## Stored data:
▼

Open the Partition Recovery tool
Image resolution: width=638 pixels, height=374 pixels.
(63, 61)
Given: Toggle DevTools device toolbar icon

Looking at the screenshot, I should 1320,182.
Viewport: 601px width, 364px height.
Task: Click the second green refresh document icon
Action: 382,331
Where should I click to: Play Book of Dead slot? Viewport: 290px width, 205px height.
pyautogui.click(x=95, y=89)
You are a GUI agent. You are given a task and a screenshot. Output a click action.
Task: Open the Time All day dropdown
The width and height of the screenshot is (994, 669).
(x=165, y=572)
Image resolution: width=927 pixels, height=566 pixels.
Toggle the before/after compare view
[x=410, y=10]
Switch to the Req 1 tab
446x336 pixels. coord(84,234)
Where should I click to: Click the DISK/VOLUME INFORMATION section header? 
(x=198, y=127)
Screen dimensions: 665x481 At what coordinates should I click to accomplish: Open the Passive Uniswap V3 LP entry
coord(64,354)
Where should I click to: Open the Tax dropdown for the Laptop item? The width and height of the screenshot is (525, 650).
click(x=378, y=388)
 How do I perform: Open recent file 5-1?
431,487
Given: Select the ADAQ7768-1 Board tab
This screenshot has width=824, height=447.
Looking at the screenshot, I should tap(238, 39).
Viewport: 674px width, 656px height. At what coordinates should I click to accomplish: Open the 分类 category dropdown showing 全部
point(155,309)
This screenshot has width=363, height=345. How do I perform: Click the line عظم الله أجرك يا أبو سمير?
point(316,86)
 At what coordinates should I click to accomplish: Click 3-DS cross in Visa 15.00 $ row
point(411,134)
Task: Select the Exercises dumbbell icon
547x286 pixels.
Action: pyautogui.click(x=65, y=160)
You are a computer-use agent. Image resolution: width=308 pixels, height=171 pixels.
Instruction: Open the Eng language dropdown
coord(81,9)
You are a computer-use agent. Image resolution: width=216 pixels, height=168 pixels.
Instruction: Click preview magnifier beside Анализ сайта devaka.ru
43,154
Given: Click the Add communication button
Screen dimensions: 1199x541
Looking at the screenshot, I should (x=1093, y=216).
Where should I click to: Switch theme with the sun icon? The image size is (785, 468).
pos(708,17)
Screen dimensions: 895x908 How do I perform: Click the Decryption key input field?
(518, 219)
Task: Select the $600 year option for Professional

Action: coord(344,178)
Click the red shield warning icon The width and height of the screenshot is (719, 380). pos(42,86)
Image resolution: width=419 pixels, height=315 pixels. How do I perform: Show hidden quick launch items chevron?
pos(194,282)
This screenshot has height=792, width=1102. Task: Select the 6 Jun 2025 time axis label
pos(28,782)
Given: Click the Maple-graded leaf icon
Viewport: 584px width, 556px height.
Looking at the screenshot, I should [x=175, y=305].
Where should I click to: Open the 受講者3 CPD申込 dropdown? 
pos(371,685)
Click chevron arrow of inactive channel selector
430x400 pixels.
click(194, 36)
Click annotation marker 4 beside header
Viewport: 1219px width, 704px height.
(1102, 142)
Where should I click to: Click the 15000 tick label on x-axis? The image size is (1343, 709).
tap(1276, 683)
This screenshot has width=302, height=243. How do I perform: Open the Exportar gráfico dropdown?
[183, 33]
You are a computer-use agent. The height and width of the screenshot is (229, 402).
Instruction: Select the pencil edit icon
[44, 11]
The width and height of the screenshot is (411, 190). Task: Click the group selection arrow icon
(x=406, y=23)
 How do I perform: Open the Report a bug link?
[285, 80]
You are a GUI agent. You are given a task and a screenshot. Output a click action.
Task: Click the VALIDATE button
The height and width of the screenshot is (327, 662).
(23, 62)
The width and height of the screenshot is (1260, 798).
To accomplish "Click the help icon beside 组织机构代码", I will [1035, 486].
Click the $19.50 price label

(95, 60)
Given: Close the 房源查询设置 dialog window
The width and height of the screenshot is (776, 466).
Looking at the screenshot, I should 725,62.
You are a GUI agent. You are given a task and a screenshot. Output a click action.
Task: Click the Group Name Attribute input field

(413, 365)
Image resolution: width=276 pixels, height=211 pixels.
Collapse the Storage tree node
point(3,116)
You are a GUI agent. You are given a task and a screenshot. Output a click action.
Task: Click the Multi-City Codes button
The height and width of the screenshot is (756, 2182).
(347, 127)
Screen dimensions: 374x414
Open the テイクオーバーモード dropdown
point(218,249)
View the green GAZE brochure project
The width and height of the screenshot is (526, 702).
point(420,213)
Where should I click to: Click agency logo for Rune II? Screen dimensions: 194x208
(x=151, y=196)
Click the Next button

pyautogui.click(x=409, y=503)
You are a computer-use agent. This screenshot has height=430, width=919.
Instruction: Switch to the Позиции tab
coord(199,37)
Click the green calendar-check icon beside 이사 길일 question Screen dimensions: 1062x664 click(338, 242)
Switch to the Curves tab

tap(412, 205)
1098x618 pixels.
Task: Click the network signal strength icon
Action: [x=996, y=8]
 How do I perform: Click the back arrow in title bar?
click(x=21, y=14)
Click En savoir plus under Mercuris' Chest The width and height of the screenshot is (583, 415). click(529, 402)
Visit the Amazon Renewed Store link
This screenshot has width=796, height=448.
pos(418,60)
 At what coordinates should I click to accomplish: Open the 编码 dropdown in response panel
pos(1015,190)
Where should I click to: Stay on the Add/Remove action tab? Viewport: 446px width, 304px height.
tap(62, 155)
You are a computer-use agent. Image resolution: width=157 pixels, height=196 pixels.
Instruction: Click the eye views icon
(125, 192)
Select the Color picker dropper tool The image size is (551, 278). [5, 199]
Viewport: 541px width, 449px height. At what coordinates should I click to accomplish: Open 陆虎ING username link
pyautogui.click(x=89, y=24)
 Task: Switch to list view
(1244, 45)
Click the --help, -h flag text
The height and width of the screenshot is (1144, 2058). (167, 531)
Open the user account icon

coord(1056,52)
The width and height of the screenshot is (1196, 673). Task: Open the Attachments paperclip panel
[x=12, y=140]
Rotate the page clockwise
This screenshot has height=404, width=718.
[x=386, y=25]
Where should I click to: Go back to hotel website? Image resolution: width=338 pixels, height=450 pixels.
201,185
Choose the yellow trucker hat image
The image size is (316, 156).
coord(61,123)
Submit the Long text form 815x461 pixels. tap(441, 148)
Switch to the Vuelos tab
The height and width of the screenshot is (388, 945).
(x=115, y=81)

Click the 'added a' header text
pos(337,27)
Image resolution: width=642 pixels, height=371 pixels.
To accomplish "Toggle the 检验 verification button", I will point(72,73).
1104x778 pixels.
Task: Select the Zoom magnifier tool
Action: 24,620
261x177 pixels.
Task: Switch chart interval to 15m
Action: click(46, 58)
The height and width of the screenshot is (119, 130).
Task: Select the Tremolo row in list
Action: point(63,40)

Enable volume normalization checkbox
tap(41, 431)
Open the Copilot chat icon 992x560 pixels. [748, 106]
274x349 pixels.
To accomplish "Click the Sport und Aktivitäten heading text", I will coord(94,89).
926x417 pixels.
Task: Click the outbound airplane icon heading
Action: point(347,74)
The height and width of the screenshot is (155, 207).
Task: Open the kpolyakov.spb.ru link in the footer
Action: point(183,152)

▲

## Exercise instructions:
Put down each entry again, unchanged and complete.

## The answer:
Open the Partition Recovery tool
Image resolution: width=638 pixels, height=374 pixels.
(63, 61)
Given: Toggle DevTools device toolbar icon

Looking at the screenshot, I should 1320,182.
Viewport: 601px width, 364px height.
Task: Click the second green refresh document icon
Action: 382,331
Where should I click to: Play Book of Dead slot? Viewport: 290px width, 205px height.
pyautogui.click(x=95, y=89)
You are a GUI agent. You are given a task and a screenshot. Output a click action.
Task: Open the Time All day dropdown
The width and height of the screenshot is (994, 669).
(x=165, y=572)
Image resolution: width=927 pixels, height=566 pixels.
Toggle the before/after compare view
[x=410, y=10]
Switch to the Req 1 tab
446x336 pixels. coord(84,234)
Where should I click to: Click the DISK/VOLUME INFORMATION section header? 
(x=198, y=127)
Screen dimensions: 665x481 At what coordinates should I click to accomplish: Open the Passive Uniswap V3 LP entry
coord(64,354)
Where should I click to: Open the Tax dropdown for the Laptop item? The width and height of the screenshot is (525, 650).
click(x=378, y=388)
 How do I perform: Open recent file 5-1?
431,487
Given: Select the ADAQ7768-1 Board tab
This screenshot has width=824, height=447.
Looking at the screenshot, I should tap(238, 39).
Viewport: 674px width, 656px height. At what coordinates should I click to accomplish: Open the 分类 category dropdown showing 全部
point(155,309)
This screenshot has width=363, height=345. How do I perform: Click the line عظم الله أجرك يا أبو سمير?
point(316,86)
 At what coordinates should I click to accomplish: Click 3-DS cross in Visa 15.00 $ row
point(411,134)
Task: Select the Exercises dumbbell icon
547x286 pixels.
Action: pyautogui.click(x=65, y=160)
You are a computer-use agent. Image resolution: width=308 pixels, height=171 pixels.
Instruction: Open the Eng language dropdown
coord(81,9)
You are a computer-use agent. Image resolution: width=216 pixels, height=168 pixels.
Instruction: Click preview magnifier beside Анализ сайта devaka.ru
43,154
Given: Click the Add communication button
Screen dimensions: 1199x541
Looking at the screenshot, I should (x=1093, y=216).
Where should I click to: Switch theme with the sun icon? The image size is (785, 468).
pos(708,17)
Screen dimensions: 895x908 How do I perform: Click the Decryption key input field?
(518, 219)
Task: Select the $600 year option for Professional

Action: coord(344,178)
Click the red shield warning icon The width and height of the screenshot is (719, 380). pos(42,86)
Image resolution: width=419 pixels, height=315 pixels. How do I perform: Show hidden quick launch items chevron?
pos(194,282)
This screenshot has height=792, width=1102. Task: Select the 6 Jun 2025 time axis label
pos(28,782)
Given: Click the Maple-graded leaf icon
Viewport: 584px width, 556px height.
Looking at the screenshot, I should [x=175, y=305].
Where should I click to: Open the 受講者3 CPD申込 dropdown? 
pos(371,685)
Click chevron arrow of inactive channel selector
430x400 pixels.
click(194, 36)
Click annotation marker 4 beside header
Viewport: 1219px width, 704px height.
(1102, 142)
Where should I click to: Click the 15000 tick label on x-axis? The image size is (1343, 709).
tap(1276, 683)
This screenshot has width=302, height=243. How do I perform: Open the Exportar gráfico dropdown?
[183, 33]
You are a computer-use agent. The height and width of the screenshot is (229, 402).
Instruction: Select the pencil edit icon
[44, 11]
The width and height of the screenshot is (411, 190). Task: Click the group selection arrow icon
(x=406, y=23)
 How do I perform: Open the Report a bug link?
[285, 80]
You are a GUI agent. You are given a task and a screenshot. Output a click action.
Task: Click the VALIDATE button
The height and width of the screenshot is (327, 662).
(23, 62)
The width and height of the screenshot is (1260, 798).
To accomplish "Click the help icon beside 组织机构代码", I will [1035, 486].
Click the $19.50 price label

(95, 60)
Given: Close the 房源查询设置 dialog window
The width and height of the screenshot is (776, 466).
Looking at the screenshot, I should 725,62.
You are a GUI agent. You are given a task and a screenshot. Output a click action.
Task: Click the Group Name Attribute input field

(413, 365)
Image resolution: width=276 pixels, height=211 pixels.
Collapse the Storage tree node
point(3,116)
You are a GUI agent. You are given a task and a screenshot. Output a click action.
Task: Click the Multi-City Codes button
The height and width of the screenshot is (756, 2182).
(347, 127)
Screen dimensions: 374x414
Open the テイクオーバーモード dropdown
point(218,249)
View the green GAZE brochure project
The width and height of the screenshot is (526, 702).
point(420,213)
Where should I click to: Click agency logo for Rune II? Screen dimensions: 194x208
(x=151, y=196)
Click the Next button

pyautogui.click(x=409, y=503)
You are a computer-use agent. This screenshot has height=430, width=919.
Instruction: Switch to the Позиции tab
coord(199,37)
Click the green calendar-check icon beside 이사 길일 question Screen dimensions: 1062x664 click(338, 242)
Switch to the Curves tab

tap(412, 205)
1098x618 pixels.
Task: Click the network signal strength icon
Action: [x=996, y=8]
 How do I perform: Click the back arrow in title bar?
click(x=21, y=14)
Click En savoir plus under Mercuris' Chest The width and height of the screenshot is (583, 415). click(529, 402)
Visit the Amazon Renewed Store link
This screenshot has width=796, height=448.
pos(418,60)
 At what coordinates should I click to accomplish: Open the 编码 dropdown in response panel
pos(1015,190)
Where should I click to: Stay on the Add/Remove action tab? Viewport: 446px width, 304px height.
tap(62, 155)
You are a computer-use agent. Image resolution: width=157 pixels, height=196 pixels.
Instruction: Click the eye views icon
(125, 192)
Select the Color picker dropper tool The image size is (551, 278). [5, 199]
Viewport: 541px width, 449px height. At what coordinates should I click to accomplish: Open 陆虎ING username link
pyautogui.click(x=89, y=24)
 Task: Switch to list view
(1244, 45)
Click the --help, -h flag text
The height and width of the screenshot is (1144, 2058). (167, 531)
Open the user account icon

coord(1056,52)
The width and height of the screenshot is (1196, 673). Task: Open the Attachments paperclip panel
[x=12, y=140]
Rotate the page clockwise
This screenshot has height=404, width=718.
[x=386, y=25]
Where should I click to: Go back to hotel website? Image resolution: width=338 pixels, height=450 pixels.
201,185
Choose the yellow trucker hat image
The image size is (316, 156).
coord(61,123)
Submit the Long text form 815x461 pixels. tap(441, 148)
Switch to the Vuelos tab
The height and width of the screenshot is (388, 945).
(x=115, y=81)

Click the 'added a' header text
pos(337,27)
Image resolution: width=642 pixels, height=371 pixels.
To accomplish "Toggle the 检验 verification button", I will point(72,73).
1104x778 pixels.
Task: Select the Zoom magnifier tool
Action: 24,620
261x177 pixels.
Task: Switch chart interval to 15m
Action: click(46, 58)
The height and width of the screenshot is (119, 130).
Task: Select the Tremolo row in list
Action: point(63,40)

Enable volume normalization checkbox
tap(41, 431)
Open the Copilot chat icon 992x560 pixels. [748, 106]
274x349 pixels.
To accomplish "Click the Sport und Aktivitäten heading text", I will coord(94,89).
926x417 pixels.
Task: Click the outbound airplane icon heading
Action: point(347,74)
The height and width of the screenshot is (155, 207).
Task: Open the kpolyakov.spb.ru link in the footer
Action: point(183,152)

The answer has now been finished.